The way you respond to feedback is just as important as being open to hearing it in the first place. Else, what use would an employee have for reporting an issue if they feel it will fall on deaf ears?

This section covers the best ways you can respond to feedback to ensure it is worthwhile and that the main points stick.

Use the correct language

Listening to feedback is inherently conversational.

You want your team members to feel comfortable bringing up issues whenever they feel strongly, in both formal and informal settings. For this reason, HR teams must always be on their toes and prepared to listen sincerely whenever an issue is raised.

The best way you can ensure this is by training your staff on the friendliest and most receptive conversational qualities. For example, by taking adequate pauses when listening to feedback and never interrupting or speaking over the employee. For in-person settings, body language is just as indicative as speech, which is why you should maintain eye contact to show sincerity and respect.

Above all, you want your employees to feel welcomed. The same goes for your HR team. They should know when to call off a conversation or escalate an issue to a higher authority. There’s nothing wrong with taking a breather too, or approaching challenging topics in a group environment.

Tackle critical feedback with transparency

Another important feature of feedback cultures is the value of empathy.

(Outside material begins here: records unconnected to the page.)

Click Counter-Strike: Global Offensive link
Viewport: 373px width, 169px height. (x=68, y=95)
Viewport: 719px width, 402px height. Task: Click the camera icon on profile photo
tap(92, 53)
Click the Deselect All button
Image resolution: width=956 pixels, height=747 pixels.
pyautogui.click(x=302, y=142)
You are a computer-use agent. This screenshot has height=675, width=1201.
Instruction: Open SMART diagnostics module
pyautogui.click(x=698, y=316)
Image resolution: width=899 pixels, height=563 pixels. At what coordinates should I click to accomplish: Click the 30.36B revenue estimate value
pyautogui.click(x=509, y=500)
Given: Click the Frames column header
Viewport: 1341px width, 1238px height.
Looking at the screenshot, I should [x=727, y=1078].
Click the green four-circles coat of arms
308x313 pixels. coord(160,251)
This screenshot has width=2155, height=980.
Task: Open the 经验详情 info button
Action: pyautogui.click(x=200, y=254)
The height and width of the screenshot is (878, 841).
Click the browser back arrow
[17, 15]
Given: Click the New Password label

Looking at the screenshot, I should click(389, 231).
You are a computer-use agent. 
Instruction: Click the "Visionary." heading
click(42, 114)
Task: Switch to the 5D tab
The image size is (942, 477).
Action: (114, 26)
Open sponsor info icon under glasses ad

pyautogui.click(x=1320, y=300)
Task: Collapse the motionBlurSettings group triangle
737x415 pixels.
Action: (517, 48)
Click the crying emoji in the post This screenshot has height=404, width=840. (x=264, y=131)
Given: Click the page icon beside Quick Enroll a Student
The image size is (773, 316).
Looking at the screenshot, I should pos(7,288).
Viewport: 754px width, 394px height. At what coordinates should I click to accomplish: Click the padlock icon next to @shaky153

You must see things from your team members’ perspectives if you are to respond in a way that pleases them. Communication is key here, and you should strive to keep employees in the loop on feedback points they have raised.

One solution is to implement a ticketing system. Once an employee has opened an incident ticket, they may receive notifications of status changes by SMS or email. This demonstrates the stages of your feedback when something has been escalated, or to whom it has been directed. It also provides a log of communications for future reference.

Of course, there are some topics of conversation that should not be spoken about in a feedback system. Namely, private confidential details of an employee, client information, or trade secrets. You must be clear on these issues to cover your legal responsibilities. That means writing any relevant clauses into the employment contract from the offset. Or, if you require a quick remedy, you may prefer to use a simple NDA template free of license.

Conclusion

Feedback cultures are not just desirable, but necessary for the proper functioning of a team.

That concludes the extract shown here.